• **WORK REQUIRED**:
Filter the entries below down to the lines that hold "computer".

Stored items

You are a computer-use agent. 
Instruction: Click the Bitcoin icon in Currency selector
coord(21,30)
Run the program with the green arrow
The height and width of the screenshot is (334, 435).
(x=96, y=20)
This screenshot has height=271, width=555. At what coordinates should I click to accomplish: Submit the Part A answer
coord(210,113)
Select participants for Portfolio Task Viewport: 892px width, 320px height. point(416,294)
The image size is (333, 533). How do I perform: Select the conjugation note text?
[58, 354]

* * *

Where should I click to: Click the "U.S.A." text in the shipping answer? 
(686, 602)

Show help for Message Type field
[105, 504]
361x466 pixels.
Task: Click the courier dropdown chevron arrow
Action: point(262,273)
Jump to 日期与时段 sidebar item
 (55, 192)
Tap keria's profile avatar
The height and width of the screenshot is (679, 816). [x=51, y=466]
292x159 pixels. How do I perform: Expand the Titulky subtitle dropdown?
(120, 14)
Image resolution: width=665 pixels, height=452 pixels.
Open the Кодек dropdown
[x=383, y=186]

...

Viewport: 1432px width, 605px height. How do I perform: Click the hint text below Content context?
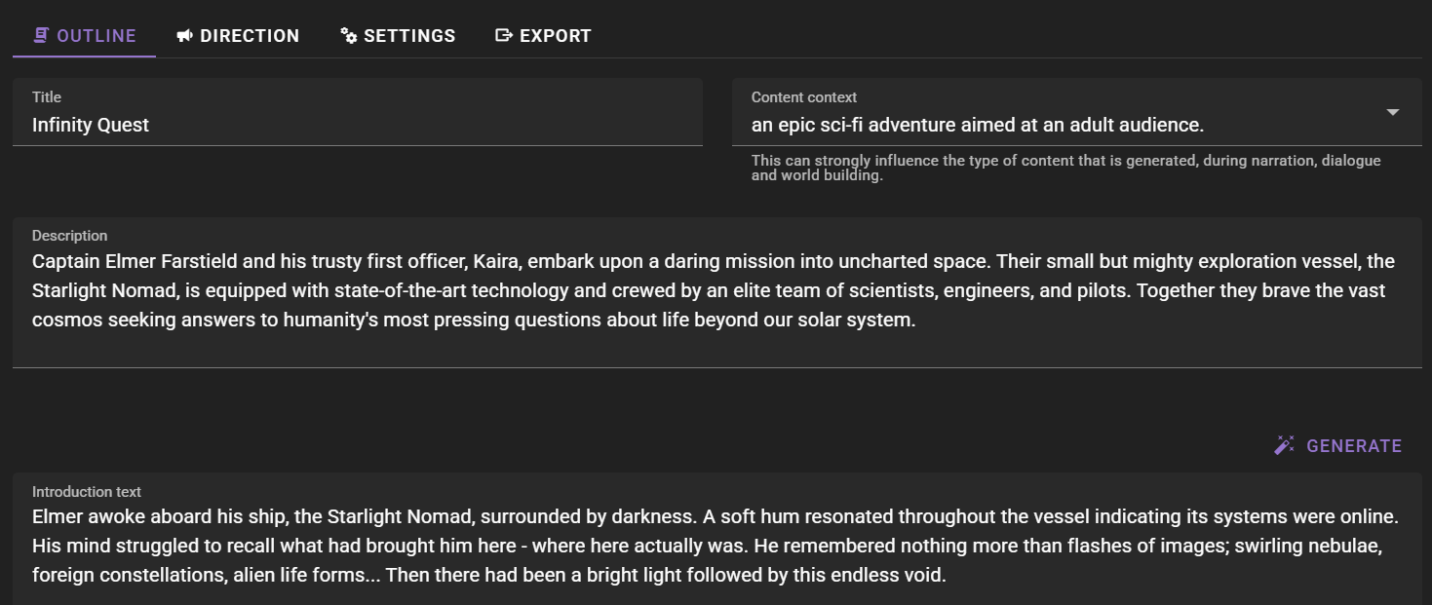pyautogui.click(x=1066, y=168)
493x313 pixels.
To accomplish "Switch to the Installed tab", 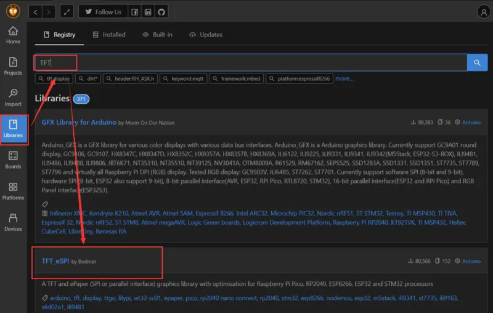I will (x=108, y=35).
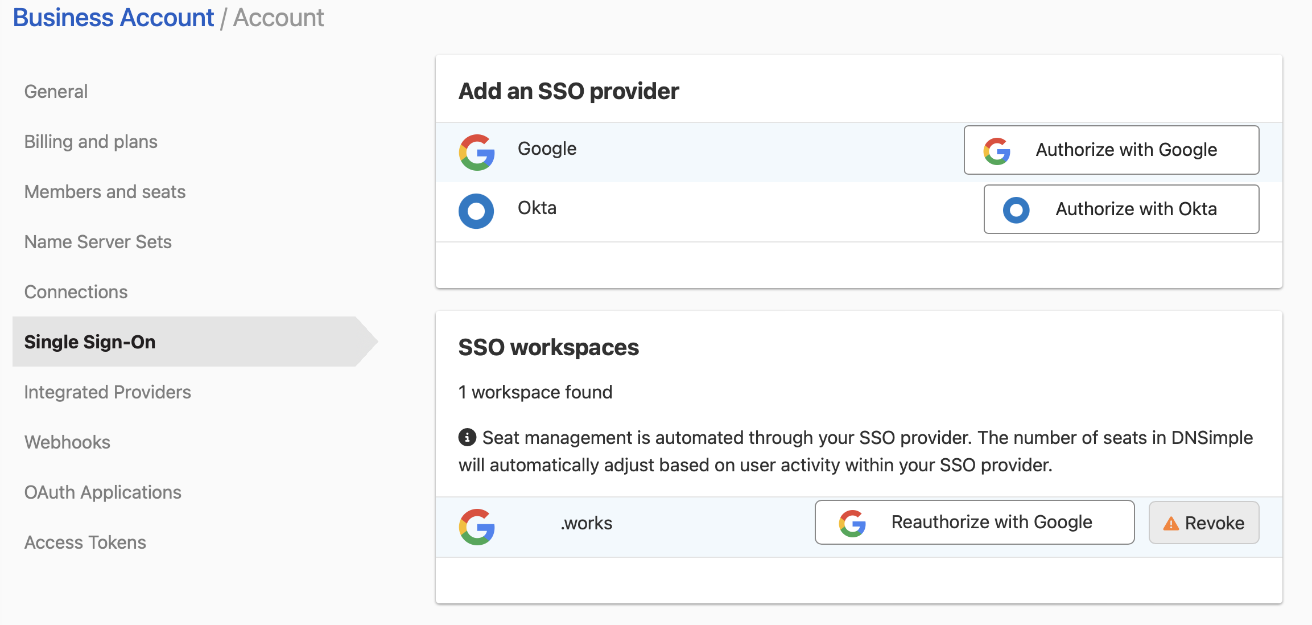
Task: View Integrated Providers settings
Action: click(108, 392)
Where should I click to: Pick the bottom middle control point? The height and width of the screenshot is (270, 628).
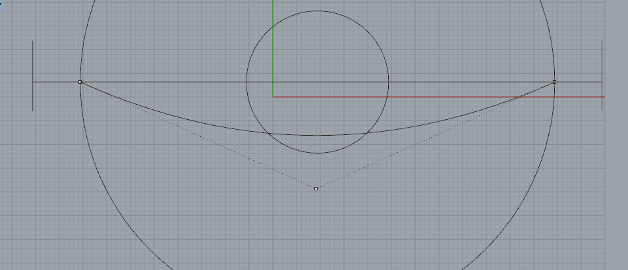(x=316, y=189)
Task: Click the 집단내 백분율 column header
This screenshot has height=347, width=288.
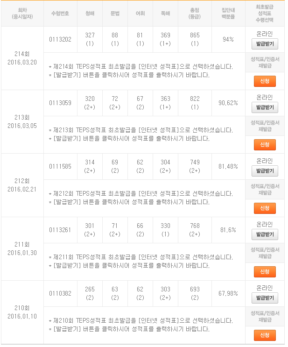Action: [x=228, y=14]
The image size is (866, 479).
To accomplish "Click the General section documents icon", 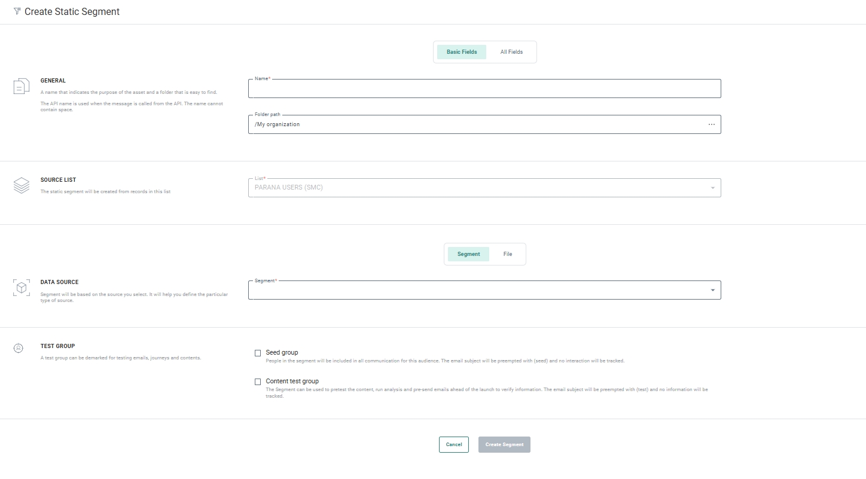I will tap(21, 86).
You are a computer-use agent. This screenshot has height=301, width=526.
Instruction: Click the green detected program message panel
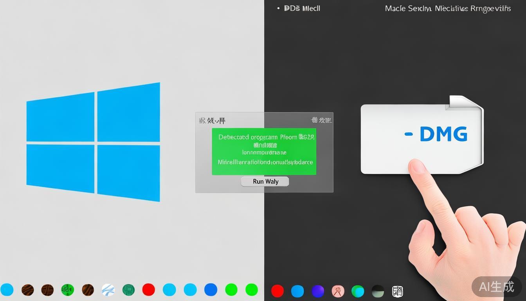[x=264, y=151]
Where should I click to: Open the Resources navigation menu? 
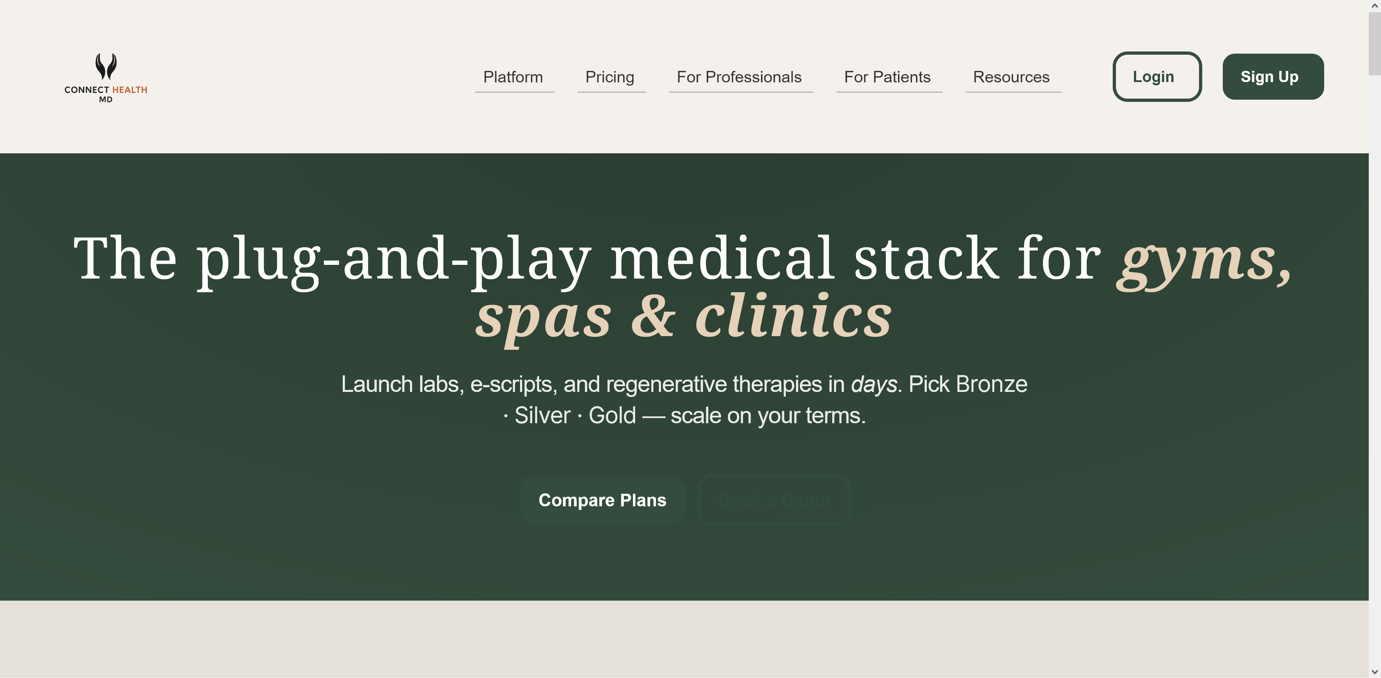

• **RESULT FOR THIS TASK**:
You are a computer-use agent. 
You are a computer-use agent. This screenshot has height=301, width=526.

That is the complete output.